Tal vez porque sea domingo, y los domingos tienen por macabra costumbre entristecerme en profundidad, es que esté anhelando tu calor aplacando al frío despiadado de mis huesos, o quizá palpitando la necesidad de observarte cerca, tenerte al lado mientras veo televisión, mientras tuesto pan, o mientras escribo ilegibles, inconclusas e inconexas palabras sueltas en una amarillenta hoja del cuaderno espiral, con destino a ser arrojada al cesto del exilio, donde todo caduca y concluye.
Quisiera que tu presencia acompañara a la mía en esta angustiosa soledad, que se colma de preciosos gestos, llevándome al extremo de recordar, unicamente tu amplia sonrisa, y tus gris-verdosos ojos fijos en los míos, en aquella fría mañana de café sin medialunas, sobre una precaria mesa del rutinario bar.

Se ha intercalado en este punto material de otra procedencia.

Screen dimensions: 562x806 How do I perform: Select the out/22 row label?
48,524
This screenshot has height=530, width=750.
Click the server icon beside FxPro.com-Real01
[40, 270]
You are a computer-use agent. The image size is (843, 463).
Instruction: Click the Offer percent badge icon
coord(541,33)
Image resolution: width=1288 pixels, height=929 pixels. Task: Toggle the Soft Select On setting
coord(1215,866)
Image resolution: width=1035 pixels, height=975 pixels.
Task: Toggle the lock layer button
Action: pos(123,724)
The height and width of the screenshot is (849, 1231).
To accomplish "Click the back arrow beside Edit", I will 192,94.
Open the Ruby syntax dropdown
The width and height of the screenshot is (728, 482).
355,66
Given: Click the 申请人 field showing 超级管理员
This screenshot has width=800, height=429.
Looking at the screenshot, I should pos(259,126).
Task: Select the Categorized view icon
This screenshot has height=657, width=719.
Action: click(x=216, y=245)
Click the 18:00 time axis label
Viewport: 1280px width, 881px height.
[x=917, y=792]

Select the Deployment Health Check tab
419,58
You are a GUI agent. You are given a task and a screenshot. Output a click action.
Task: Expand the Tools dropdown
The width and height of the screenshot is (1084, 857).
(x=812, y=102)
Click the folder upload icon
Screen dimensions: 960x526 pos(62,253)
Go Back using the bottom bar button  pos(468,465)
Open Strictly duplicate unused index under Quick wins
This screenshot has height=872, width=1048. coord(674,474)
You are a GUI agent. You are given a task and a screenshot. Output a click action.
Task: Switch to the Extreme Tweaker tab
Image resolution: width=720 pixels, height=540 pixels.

Surge la necesidad del inevitable deseo profundo, desde el fondo de mi alma, una voz vagabunda no cesa de suplicar que tus brazos, tus largos brazos, envuelvan este envase que utilizo cada día, y odio por las noches. Este cuerpo, que es tan poco mío, guiado indefectiblemente por la razón, que flota errante entre delirios y realidades, sanidades y cóleras, éxtasis y agonías. Mi razón, que tan perteneciente a tu sonrisa es.